Source: The Canadian Press

Canada’s bankruptcy watchdog is warning consumers about the “harsh realities” of their borrowing habits, adding his voice to a chorus of officials and economists concerned about Canadian debt loads that hover at historic highs.

“It’s important for Canadians to be aware of the risks and possible consequences of taking on a large amount of debt,” James Callon, superintendent of bankruptcy, said in a statement Friday that was attached to a report on October insolvency data.

“Significant events, such as a change in employment or income, a change in family status or a serious illness, can cause a huge drain on finances,” Callon warned.

“The combination of a large amount of debt and the sudden occurrence of a major life event could lead to the harsh realities of insolvency.”

Callon noted that the number of insolvencies — which include both bankruptcies and the less drastic consumer proposal — filed in the 12 months ended October 2010 was 22.5% higher than the pre-recession levels recorded in 2007-2008.

Canadian debt loads have grown to reach an all-time high, spurred in part by the impact of historically low borrowing costs introduced during the financial downturn to stimulate spending.

The Bank of Canada said Canadians now have the highest domestic debt burdens in history. Its latest data show the ratio of household debt to disposable income has reached 148.1% — or $1.48 for every dollar of disposable income, which excludes what must be spent on taxes and other government levies.

Central bank governor Mark Carney has expressed concern about consumer debt and the ability of borrowers to meet their payments once interest rates begin rising again. Most economists expect Carney to resume interest rate hikes in the middle of this year.
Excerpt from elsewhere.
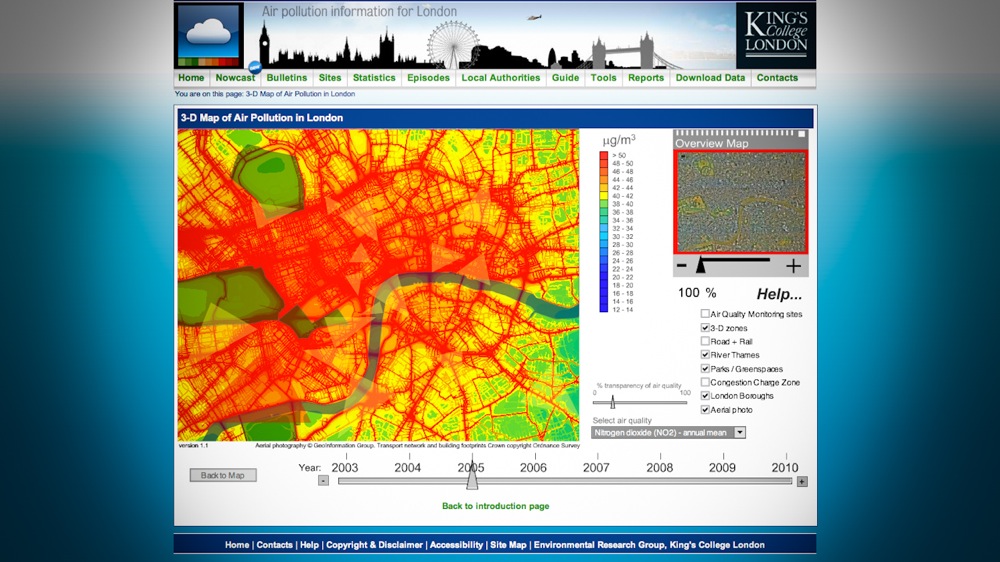Click the cloud logo icon
The width and height of the screenshot is (1000, 562).
(209, 35)
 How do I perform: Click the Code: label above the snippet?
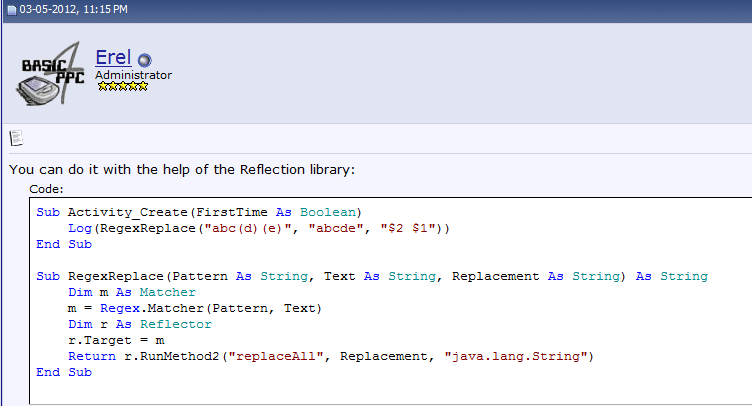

Carney is in somewhat of a bind, driven to keep interest rates low to stimulate demand as the global economy remains uncertain, but concerned about consumers taking advantage of those historically low rates to rack up debt.

However, on a brighter note, the number of insolvencies reported in October — though up 0.2% from September — was still down 9.1% from October 2009, when Canada was just beginning to emerge from recession.

Consumer insolvencies decreased by 8.1% compared with October 2009, while business insolvencies have decreased by 31.7%.

The proportion of insolvencies in the form of consumer proposals, which offer creditor protection while a portion of debt is repaid, has increased about 8% compared with the year-earlier period.

The bankruptcy office said that could be a sign that consumers are taking advantage of changes to the Bankruptcy and Insolvency Act enacted in September 2009 that allow consumers more flexibility in filing proposals.

However, Jeffrey Schwartz, executive director at Consolidated Credit Counseling Services of Canada Inc., said statistics indicating that bankruptcy is decreasing doesn’t mean the number of financially burdened Canadians is declining, but that many are finding other ways of managing debt.

“I think the situation does warrant some concern,” he said.

“When the superintendent of bankruptcy gets on the horn and says ‘yes, these consequences are dire,’ he’s just echoing what everyone else is saying, and I can’t disagree with that.”

Jobs data released Friday, a good indicator for future insolvency statistics, showed Canada’s economy ended the year on a stronger footing, creating 22,000 net new jobs in December.

However, the additional jobs were not sufficient to outstrip the increase in the labour force, hence the country’s unemployment rate remained unchanged at 7.6%.

Bankruptcy trustee Doug Hoyes of Hoyes, Michalos and Associates, said while the insolvency numbers are an improvement from last year, it’s clear the economy has not fully recovered from recession, as many people are still unemployed or underemployed.

“For somebody who’s working 20 hours a week at a retail job making minimum wage where three years ago they were working a factory job making $20 an hour working 60 hours a week, the pure unemployment number doesn’t tell the whole story,” Hoyes said.

He believes insolvencies will increase over the next year.

“If there’s any kind of shock to the system, interest rates go up, anything like that then obviously we’re going to have a big increase in the numbers.”

Mortgages, as opposed to credit cards or lines of credit, will be the biggest burden Canadians face this year, as interest rates are expected to rise by at least 1%, making mortgages more expensive to carry.

“There’s a lot of people right now who have mortgages at 3 or 4%,” he said.

“If interest rates were to rise by 3% now all of a sudden you’re paying twice as much.”